Question

A submarine is moving parallel to the surface of the ocean at a depth of 626 m. It begins a

constant ascent so that it will reach the surface after travelling a distance of 4420 m.
a) What angle of ascent, to the nearest tenth of a degree, did the submarine make? (3
marks)
b) How far did the submarine travel horizontally, to the nearest metre, during its ascent to
the surface? (3 marks)

Answer 1

a) the angle of ascent is 8.2°

b) the horizontal distance traveled is 4375 m

Explanation:

depth of ocean = 626 m

distance traveled in the ascent = 4420 m

This is an angle of elevation problem with

opposite side to the angle = 626 m

hypotenuse side = 4420 m

a) angle of ascent ∅ is gotten from

sin ∅ = opp/hyp = 626/4420

sin ∅ = 0.142

∅ =
`sin^(-1)` 0.142

∅ = 8.2° this is the angle of ascent of the submarine.

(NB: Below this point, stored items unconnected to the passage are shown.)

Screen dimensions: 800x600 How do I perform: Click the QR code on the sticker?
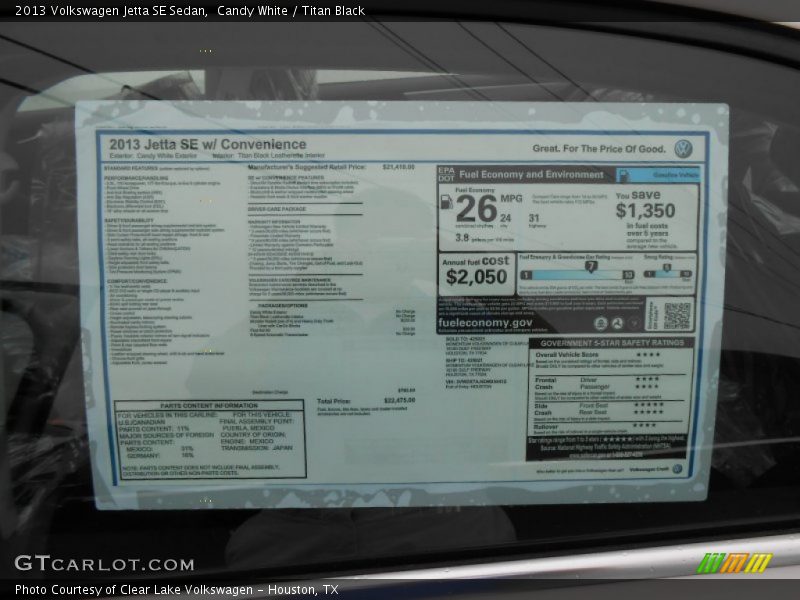click(x=677, y=314)
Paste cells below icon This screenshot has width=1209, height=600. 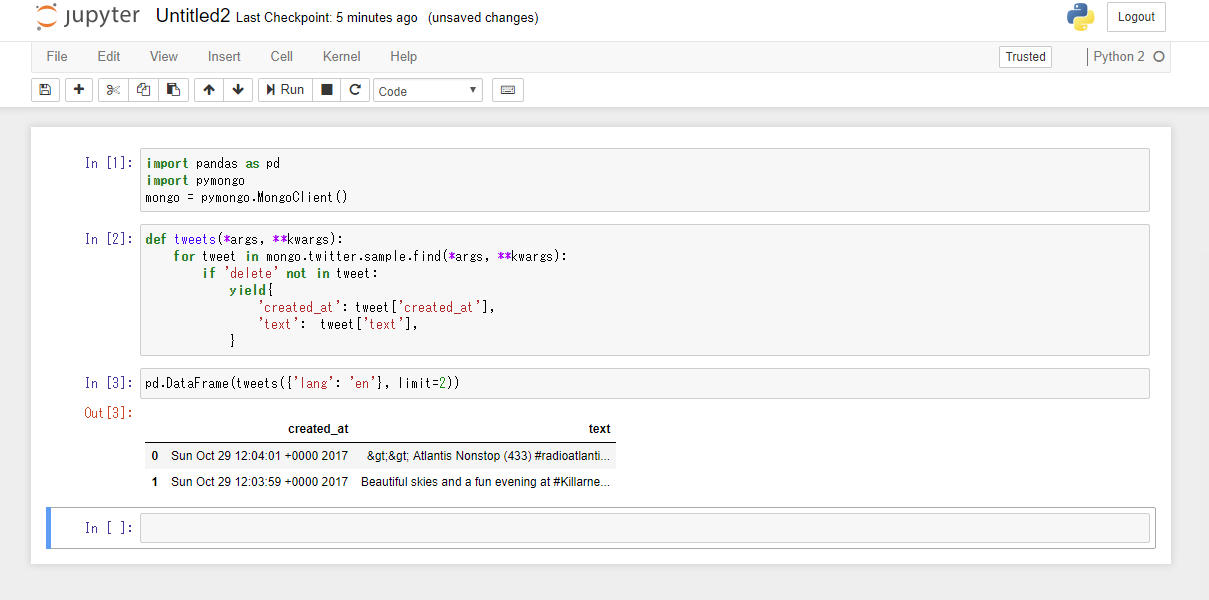[x=173, y=90]
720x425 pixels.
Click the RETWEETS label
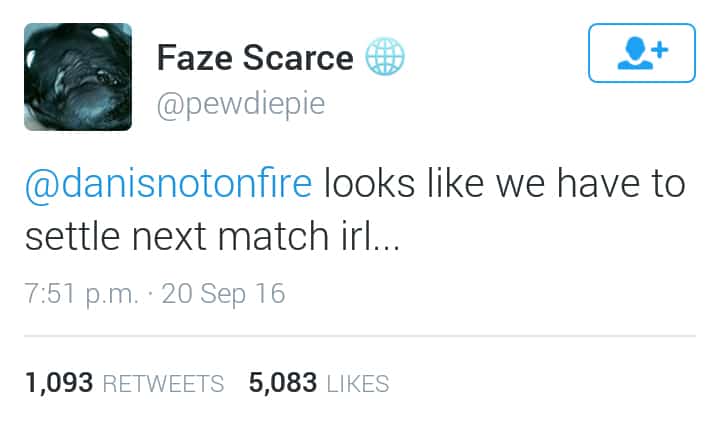pos(163,383)
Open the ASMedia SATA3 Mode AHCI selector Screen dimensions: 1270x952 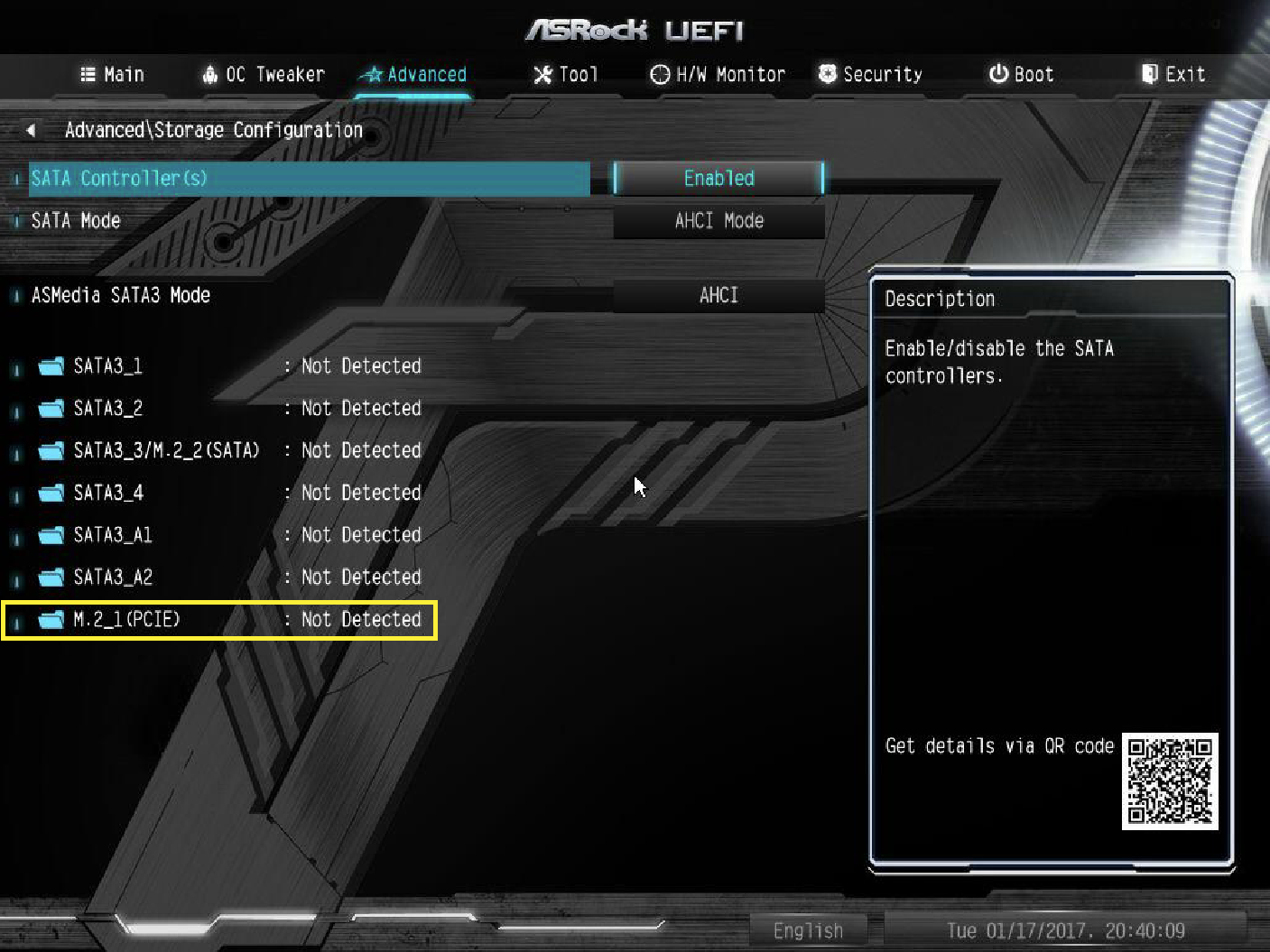coord(718,295)
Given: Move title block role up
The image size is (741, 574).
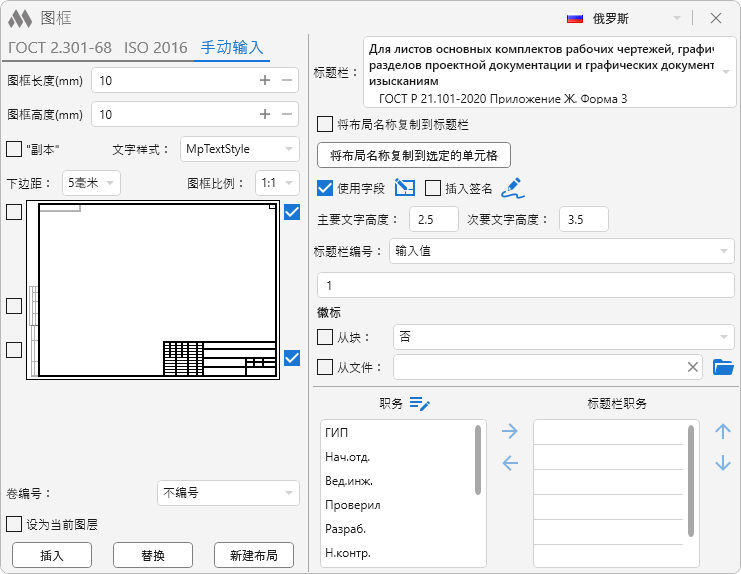Looking at the screenshot, I should tap(723, 431).
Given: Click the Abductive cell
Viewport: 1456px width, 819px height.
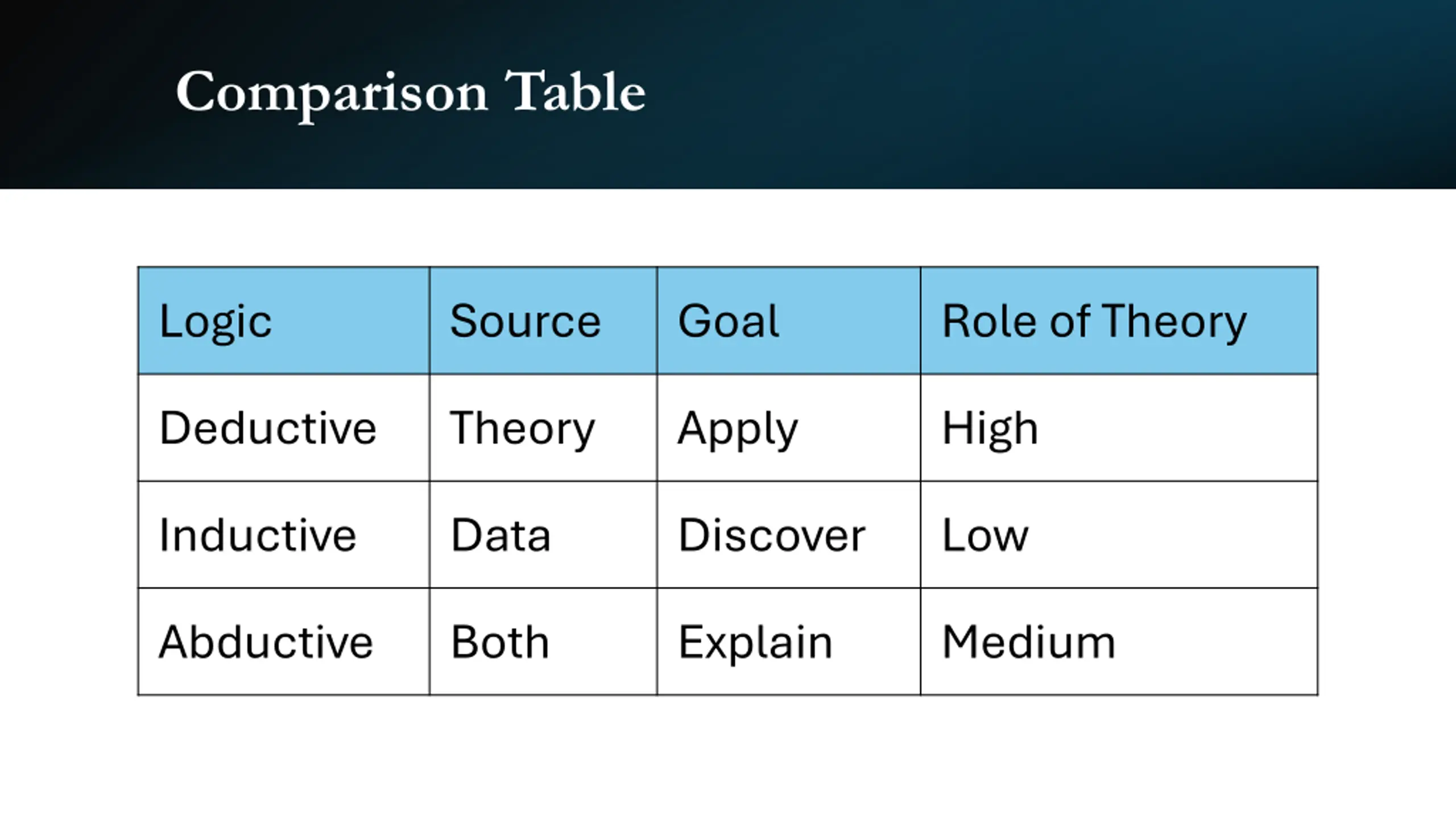Looking at the screenshot, I should [284, 642].
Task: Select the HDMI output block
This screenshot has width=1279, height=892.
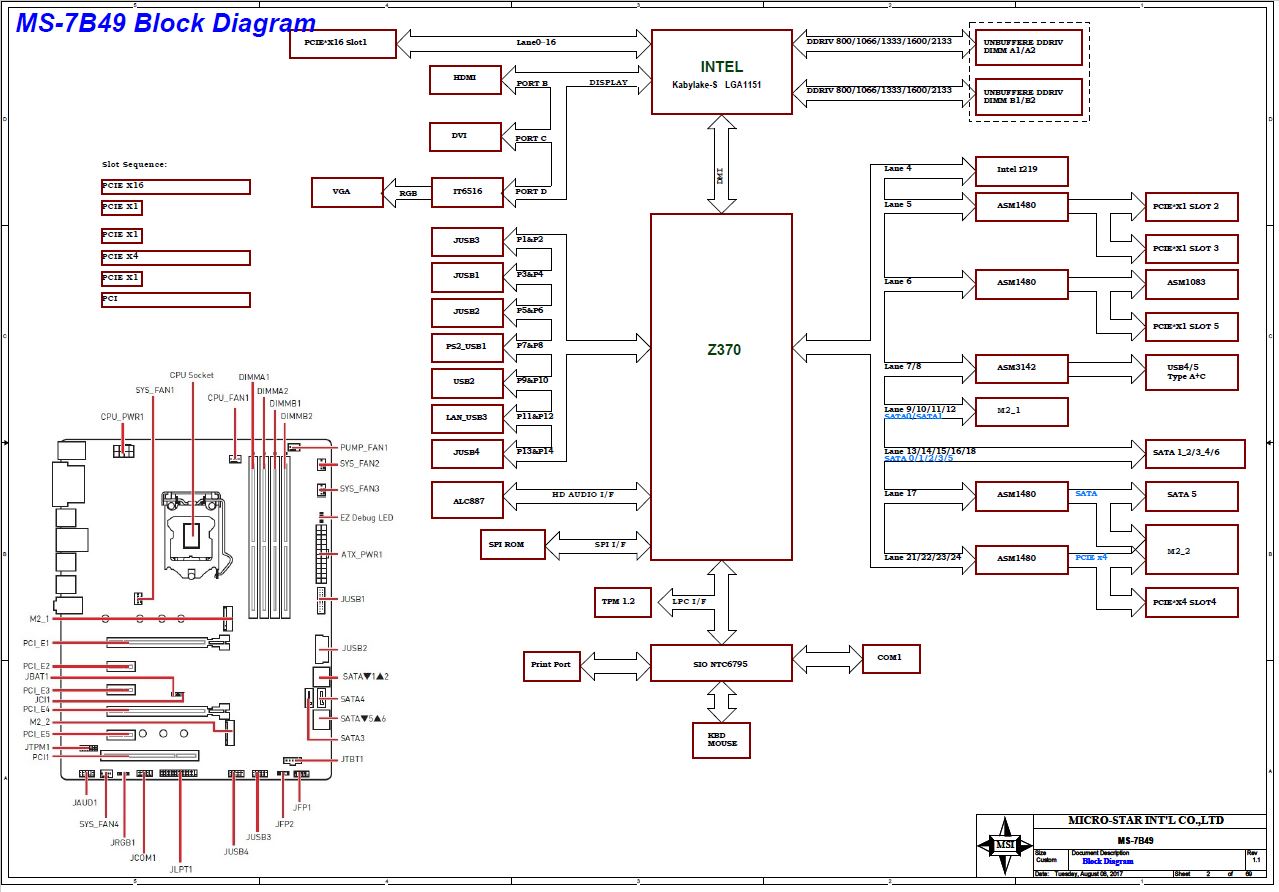Action: 465,80
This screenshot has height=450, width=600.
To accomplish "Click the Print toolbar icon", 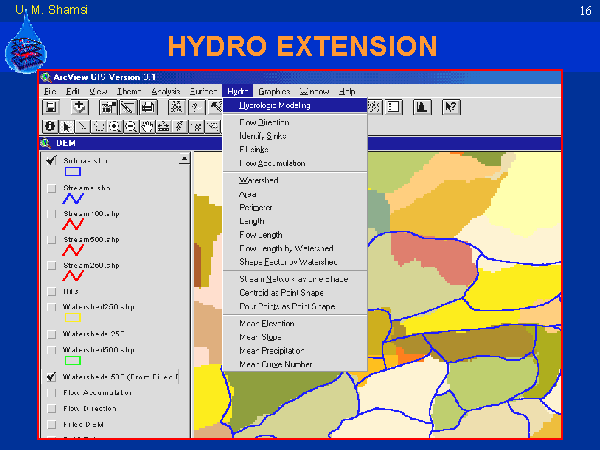I will click(147, 107).
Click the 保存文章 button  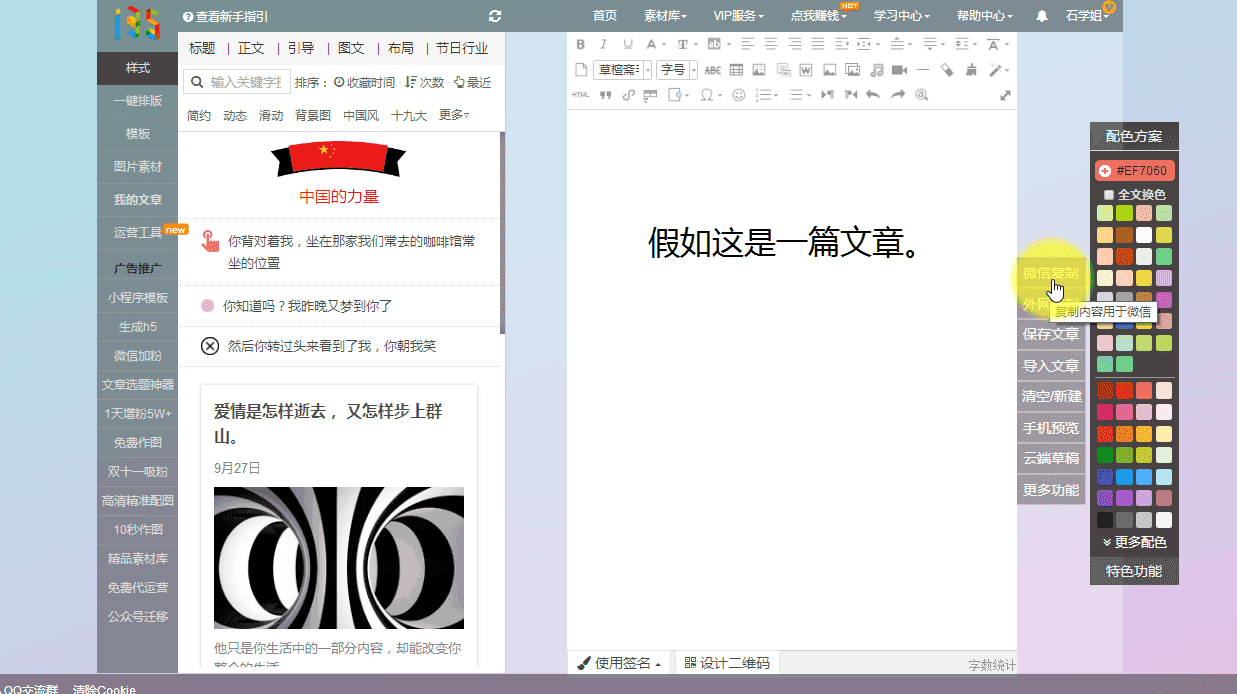tap(1050, 334)
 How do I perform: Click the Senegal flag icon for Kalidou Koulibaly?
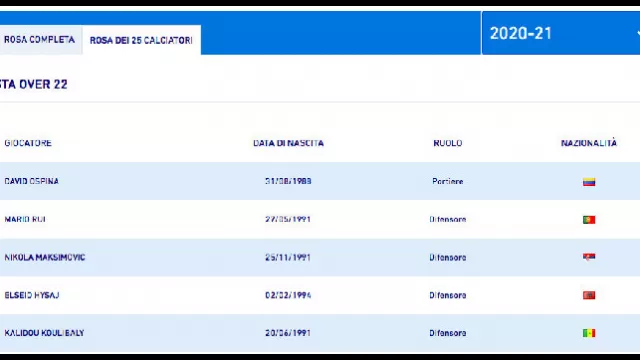(589, 333)
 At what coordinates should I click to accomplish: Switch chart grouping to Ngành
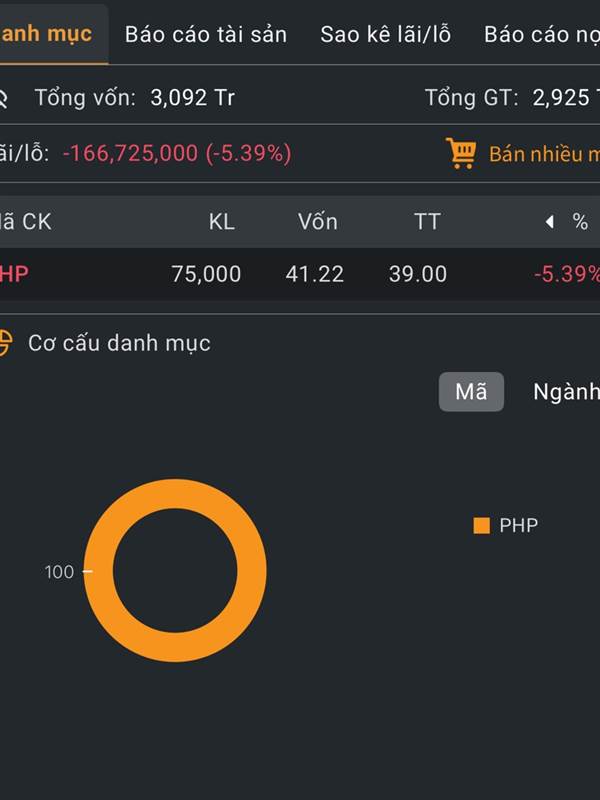click(x=566, y=392)
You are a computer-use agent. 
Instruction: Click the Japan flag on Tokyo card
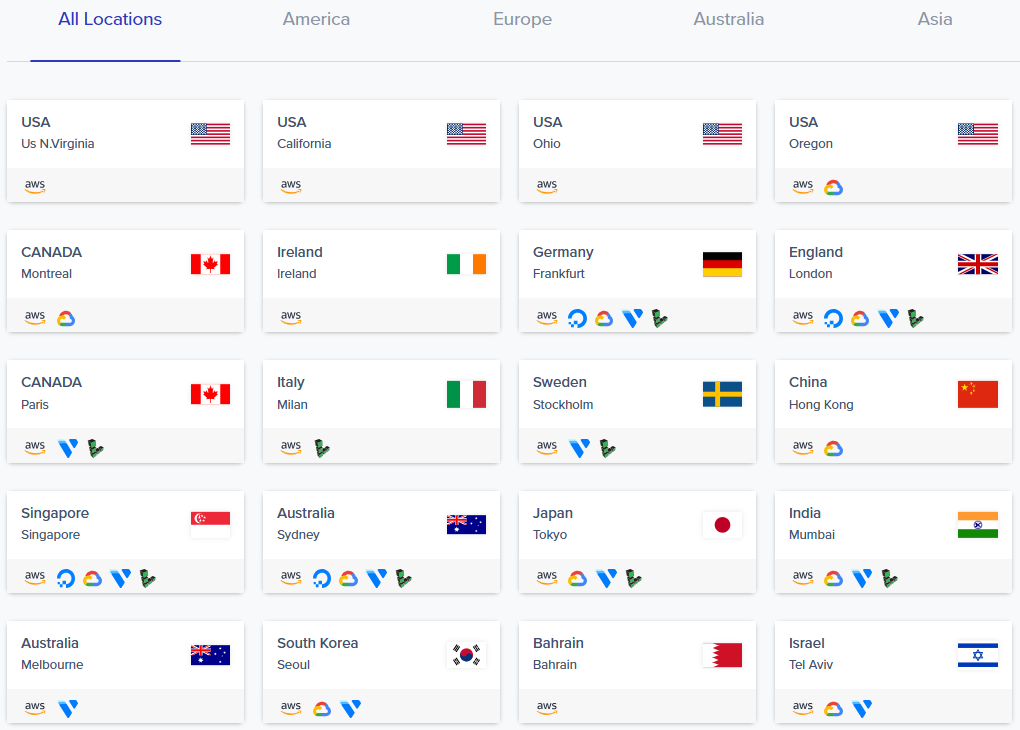coord(722,525)
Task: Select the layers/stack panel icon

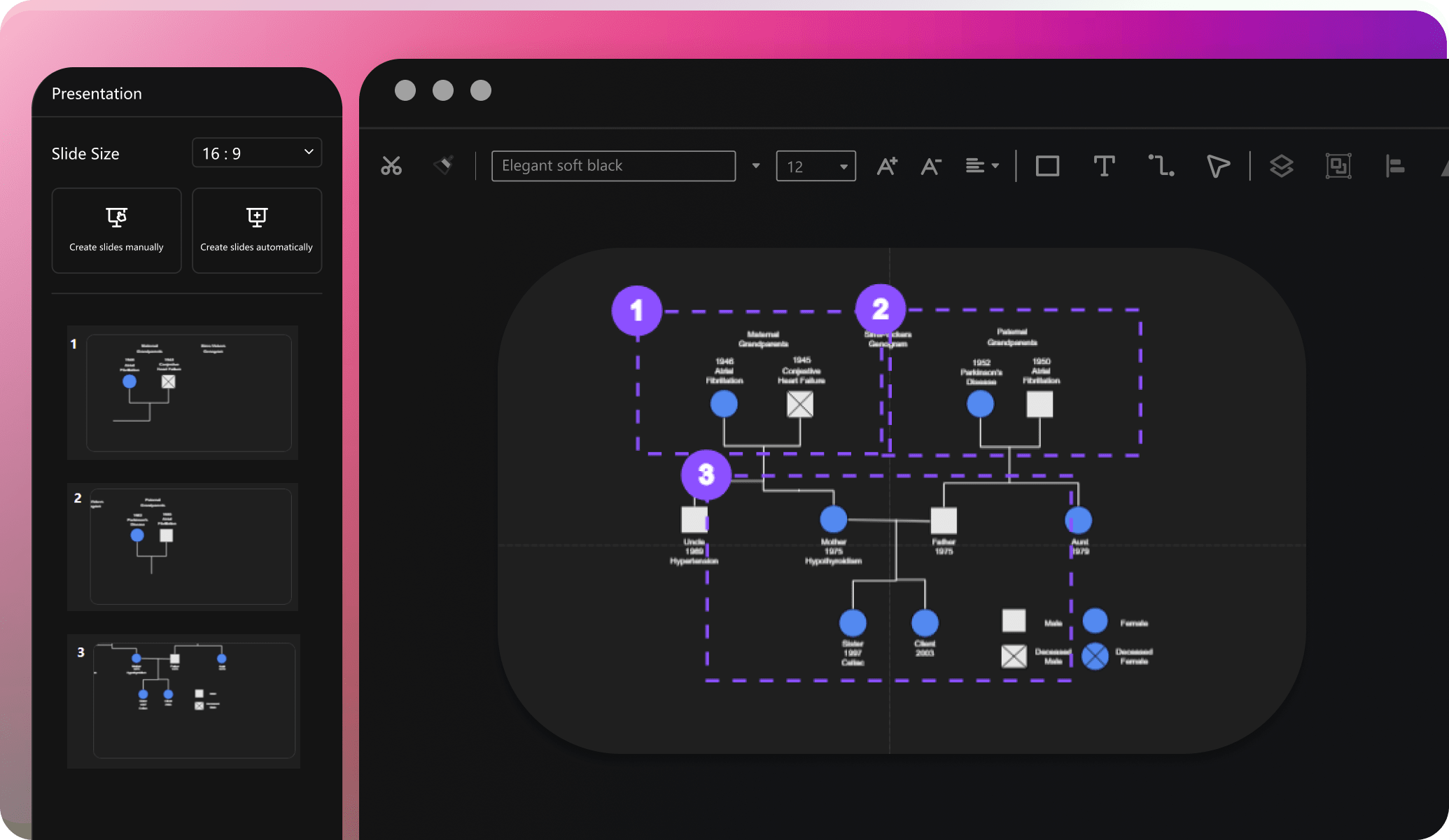Action: coord(1281,165)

b) The horizontal distance traveled will be gotten from Pythagoras theorem

`hyp^(2)` =
`opp^(2)` +
`adj^(2)`

The horizontal distance traveled will be the adjacent side of the right angle triangle formed by these distances

`4420^(2)` =
`626^(2)` +
`adj^(2)`

adj =
`\sqrt{4420^(2)-626^(2) }`

adj = 4375 m this is the horizontal distance traveled.